Dans l'actualité, un texte que j'avais "commis" en 2010...
Ballade des Bonnets rouges*
I
Pemoc’h* ! Disent les Bonnets rouges
De Basse Bretagne où rien ne bouge
Au roi Louis* qui fait la guerre
Avec l’argent des pauvres hères.
II
Mais à Bordeaux on se soulève
Dans les taxes il faut une trêve,
Les émeutiers narguent d’Albret*
Anqui* ! C’est trop nous sommes prêts.
III
Puis la révolte éclate à Rennes
En souvenir d’Anne la Reine*,
On détruit le papier timbré
Dans les bureaux qui sont pillés.
IV
Les paysans prennent Pontivy*
Et font répandre l’eau de vie,
« Vive le roi sans la gabelle ! »
Devient la clameur de rappel.
V
Ils imposent un code paysan
Pour établir des règlements
L’espoir renaît en Basse Bretagne
Mais des troupes sont venues d’Allemagne
VI
Tous les meneurs vont être pendus
Sur le grand chêne au bout de la rue.
A Bordeaux on détruit une porte
Afin d’humilier cette place forte.
VII
Des clochers sont décapités*
Dans la Bretagne terre de piété,
Les troupes font subir la violence
Pour tuer toute résistance.
VIII
Les Bonnets rouges font encore peur
A ceux qui deviennent décideurs,*
Ce fut une triste répétition
Avant la Grande Révolution.
Complainte révolutionnaire, Alain Montfort, mars 2010
Bonnets rouges : évocation de la Révolte du papier timbré sous Louis XIV d’avril à septembre 1675. Pour financer la guerre contre les Hollandais le Roi crée de nouveaux impôts, notamment sur les actes à papier timbré (justice, testaments, ventes…) puis sur le tabac et l’étain… Le soulèvement contre les charges nouvelles débute à Bordeaux, en Bretagne les insurgés portent des bonnets rouges.
Pemoc’h : cochon, en langue bretonne. Prononcer « pimor », (c’h guttural).
Albret : César d’Albret, gouverneur de la ville de Bordeaux à l’époque.
Anqui : « Oh, la, la ! » manifestation d’indignation en Bordeluche, dialecte ancien dérivé du Gascon.
Anne la Reine : la duchesse Anne de Bretagne, 1477-1514, reine de France de 1491 à 1498.
Pontivy : Morbihan. 2000 paysans prennent la ville et absorbent ou répandent le cidre et l’eau de vie. (Une sorte de tradition demeure : à chaque fièvre paysanne les agriculteurs envahissent la ville et déversent des productions, du fumier, du lisier…).

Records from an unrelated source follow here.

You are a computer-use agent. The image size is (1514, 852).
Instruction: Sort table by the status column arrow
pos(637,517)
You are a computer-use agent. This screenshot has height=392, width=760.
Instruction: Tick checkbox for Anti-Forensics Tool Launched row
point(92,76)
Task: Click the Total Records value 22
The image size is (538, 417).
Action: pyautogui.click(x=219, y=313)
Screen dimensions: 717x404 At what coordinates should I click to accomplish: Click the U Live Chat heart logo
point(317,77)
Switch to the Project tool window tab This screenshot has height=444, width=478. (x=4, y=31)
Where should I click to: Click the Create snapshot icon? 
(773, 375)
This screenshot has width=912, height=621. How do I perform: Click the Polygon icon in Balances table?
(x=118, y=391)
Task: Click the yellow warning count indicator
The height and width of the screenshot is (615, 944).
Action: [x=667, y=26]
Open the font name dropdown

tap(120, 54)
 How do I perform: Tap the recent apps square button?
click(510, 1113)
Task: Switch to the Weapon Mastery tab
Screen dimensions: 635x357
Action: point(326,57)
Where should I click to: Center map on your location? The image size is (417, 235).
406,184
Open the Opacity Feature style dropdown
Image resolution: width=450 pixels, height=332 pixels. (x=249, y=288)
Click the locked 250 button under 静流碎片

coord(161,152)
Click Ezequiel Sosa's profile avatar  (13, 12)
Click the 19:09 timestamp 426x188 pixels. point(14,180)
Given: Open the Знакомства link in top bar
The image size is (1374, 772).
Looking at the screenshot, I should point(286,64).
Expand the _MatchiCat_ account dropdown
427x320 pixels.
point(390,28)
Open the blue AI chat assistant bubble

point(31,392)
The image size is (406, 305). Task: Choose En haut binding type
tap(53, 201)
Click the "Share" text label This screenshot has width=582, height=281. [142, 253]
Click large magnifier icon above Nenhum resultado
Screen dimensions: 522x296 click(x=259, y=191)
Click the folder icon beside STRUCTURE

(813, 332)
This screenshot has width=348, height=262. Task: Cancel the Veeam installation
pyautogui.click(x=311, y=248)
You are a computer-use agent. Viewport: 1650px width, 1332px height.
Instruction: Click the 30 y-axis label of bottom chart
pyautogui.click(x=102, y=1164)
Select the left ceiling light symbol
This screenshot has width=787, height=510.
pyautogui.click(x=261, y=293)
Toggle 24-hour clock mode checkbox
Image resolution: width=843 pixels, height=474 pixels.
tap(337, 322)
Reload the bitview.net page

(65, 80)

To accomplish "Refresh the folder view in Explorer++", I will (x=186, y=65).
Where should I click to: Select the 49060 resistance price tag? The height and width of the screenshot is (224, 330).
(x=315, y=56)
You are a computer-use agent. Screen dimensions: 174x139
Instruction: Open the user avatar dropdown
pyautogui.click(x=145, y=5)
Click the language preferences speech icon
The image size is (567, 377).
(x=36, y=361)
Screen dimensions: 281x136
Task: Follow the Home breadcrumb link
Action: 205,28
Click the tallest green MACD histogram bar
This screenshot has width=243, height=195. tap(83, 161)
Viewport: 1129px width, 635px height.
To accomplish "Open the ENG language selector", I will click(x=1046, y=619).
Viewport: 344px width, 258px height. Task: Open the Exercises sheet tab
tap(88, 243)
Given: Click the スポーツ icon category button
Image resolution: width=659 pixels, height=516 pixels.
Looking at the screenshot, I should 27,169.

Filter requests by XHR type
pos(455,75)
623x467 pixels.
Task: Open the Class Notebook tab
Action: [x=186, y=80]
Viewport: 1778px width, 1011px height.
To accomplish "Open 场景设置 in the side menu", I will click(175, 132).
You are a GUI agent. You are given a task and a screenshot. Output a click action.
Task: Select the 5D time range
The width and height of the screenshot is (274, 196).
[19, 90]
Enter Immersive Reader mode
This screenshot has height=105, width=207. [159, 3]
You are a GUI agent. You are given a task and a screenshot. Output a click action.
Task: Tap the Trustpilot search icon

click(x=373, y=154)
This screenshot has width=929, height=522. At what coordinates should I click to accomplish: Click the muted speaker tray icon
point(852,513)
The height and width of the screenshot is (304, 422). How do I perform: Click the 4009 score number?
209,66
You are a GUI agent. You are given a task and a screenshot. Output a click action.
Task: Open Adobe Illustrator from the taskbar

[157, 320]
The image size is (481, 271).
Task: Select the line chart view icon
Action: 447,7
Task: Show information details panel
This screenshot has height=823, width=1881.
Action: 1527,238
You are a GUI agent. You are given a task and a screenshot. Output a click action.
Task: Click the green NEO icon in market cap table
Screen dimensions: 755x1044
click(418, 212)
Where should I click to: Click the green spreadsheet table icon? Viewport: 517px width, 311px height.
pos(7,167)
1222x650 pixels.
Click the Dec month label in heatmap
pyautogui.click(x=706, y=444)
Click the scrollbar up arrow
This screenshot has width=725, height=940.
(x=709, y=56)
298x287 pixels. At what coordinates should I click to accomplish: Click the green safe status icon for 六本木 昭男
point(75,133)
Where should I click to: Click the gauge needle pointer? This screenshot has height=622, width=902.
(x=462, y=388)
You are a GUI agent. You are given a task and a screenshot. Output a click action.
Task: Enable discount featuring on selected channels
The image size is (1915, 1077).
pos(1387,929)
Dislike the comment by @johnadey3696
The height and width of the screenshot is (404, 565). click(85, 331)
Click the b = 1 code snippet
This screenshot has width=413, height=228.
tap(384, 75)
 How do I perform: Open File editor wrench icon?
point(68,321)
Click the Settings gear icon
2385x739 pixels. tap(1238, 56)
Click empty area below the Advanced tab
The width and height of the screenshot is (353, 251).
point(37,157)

Clochers décapités : notamment en Pays Bigouden, où le résultat est encore visible sur quelques lieux de culte.
Décideurs : allusion à une décision préfectorale du Finistère de 2005 interdisant à la ville de Carhaix de représenter sur un panneau touristique l’image d’un insurgé de la Révolte des Bonnets rouges.